Thanks for detailed info. Nothing wrong with your English (not my home language either!). 

Do you have 'Perform block level incremental backup'enabled in the policy? 

See http://www.symantec.com/docs/HOWTO44444

Verify that Changed Block Tracking is enabled for NBU user. See http://www.symantec.com/docs/TECH129738

Hope this helps...

Angelo_Maturi
Level 3
Partner Accredited

Thanks for the answer!

We are not using Vmware policy type. We read something about raw device on virtual machines that is not supported ( or something like that, but this is not our case).

We use a MS-Windows policy, we backup the shared folder like if it's a normal lun presented to a physical server. I have mentioned that it's a virtual server just to provide a complete description.
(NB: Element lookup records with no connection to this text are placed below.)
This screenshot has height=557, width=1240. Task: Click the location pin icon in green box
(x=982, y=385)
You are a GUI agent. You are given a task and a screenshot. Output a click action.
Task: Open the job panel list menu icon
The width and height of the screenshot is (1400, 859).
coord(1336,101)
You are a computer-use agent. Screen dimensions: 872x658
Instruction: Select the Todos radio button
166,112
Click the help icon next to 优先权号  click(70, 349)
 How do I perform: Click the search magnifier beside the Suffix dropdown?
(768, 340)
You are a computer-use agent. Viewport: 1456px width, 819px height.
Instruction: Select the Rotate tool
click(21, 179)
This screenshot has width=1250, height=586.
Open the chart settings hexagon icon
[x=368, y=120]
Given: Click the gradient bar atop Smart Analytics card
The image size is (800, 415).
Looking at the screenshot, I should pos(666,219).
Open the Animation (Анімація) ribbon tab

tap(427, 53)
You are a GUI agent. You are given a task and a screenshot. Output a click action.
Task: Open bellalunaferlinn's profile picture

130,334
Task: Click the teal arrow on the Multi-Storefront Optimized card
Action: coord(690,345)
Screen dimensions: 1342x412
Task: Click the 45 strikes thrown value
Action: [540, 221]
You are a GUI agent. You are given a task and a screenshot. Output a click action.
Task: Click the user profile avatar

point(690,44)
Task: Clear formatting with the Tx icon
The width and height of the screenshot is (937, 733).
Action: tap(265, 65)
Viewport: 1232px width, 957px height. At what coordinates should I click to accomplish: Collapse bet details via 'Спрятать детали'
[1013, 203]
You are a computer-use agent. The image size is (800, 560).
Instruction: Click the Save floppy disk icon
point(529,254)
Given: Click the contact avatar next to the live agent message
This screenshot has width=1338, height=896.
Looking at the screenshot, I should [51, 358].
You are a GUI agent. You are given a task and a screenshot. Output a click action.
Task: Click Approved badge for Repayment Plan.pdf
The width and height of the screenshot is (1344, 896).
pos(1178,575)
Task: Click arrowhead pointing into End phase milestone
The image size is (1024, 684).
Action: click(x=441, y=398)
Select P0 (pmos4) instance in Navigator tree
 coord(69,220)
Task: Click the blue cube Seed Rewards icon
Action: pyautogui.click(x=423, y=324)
So consider that we are doing a normal backup of a folder used as shared area, that contains normal file, nothing of special.

Thanks!

A.

 

Mark_Solutions
Level 6
Partner Accredited Certified

AH!

OK it  was the "agentless" part that got me - with you now.

Are the files that get backed up every day of any particular type?

I am thinking of things like PST files - never get "updated" and yet ever time Outlook opens they get "touched" and so back up during an incremental backup every day.

If there is nothing obvious we would probably need to increase the logging level for the bpbkar process and create a log folder for it on the client to see exactly what it is capturing and why

Angelo_Maturi
Level 3
Partner Accredited

Oh sorry, it was my mistake about agentless... I was doing too many things togheter :)

The machine is a media server because we use, in the past, this machine to write on disk storage unit, but know works as a normal client (althought if it's registered as media server).

We don' t have pst files on the shared are and files that are stored are normal files (office, pdf, log files,binary etc).

I have created a bpbkar folder in the logs folder on nbu installation path.

Thanks!

A.

Mark_Solutions
Level 6
Partner Accredited Certified

OK - the log will get big but you probably need to increase the logging level on the client to get most detail

Once you have the log after the next backup then zip it and attach it on here as an attachment

In the mean time do take a look through the actual backup job for the client (on the detailed status tab) to see if it actually reports anything during the backup - it may have some sort of rights issue preventing it resetting the archive bit on those files.

The alternative is to open up its host properties and set it to use the Timestamp rather than the archive bit

This is found under Client Host Properties - Windows Client - Client Settings

You could even use the Change Journal if it is enabled on the server

Hope this helps

Angelo_Maturi
Level 3
Partner Accredited

I will let you know!

smurphy
Level 4
Employee Certified

One other easy thing to check:  Is your Incremental schedule inside the same policy as the Full schedule?
And did said Full schedule ever run successfully and whose image is not yet expired?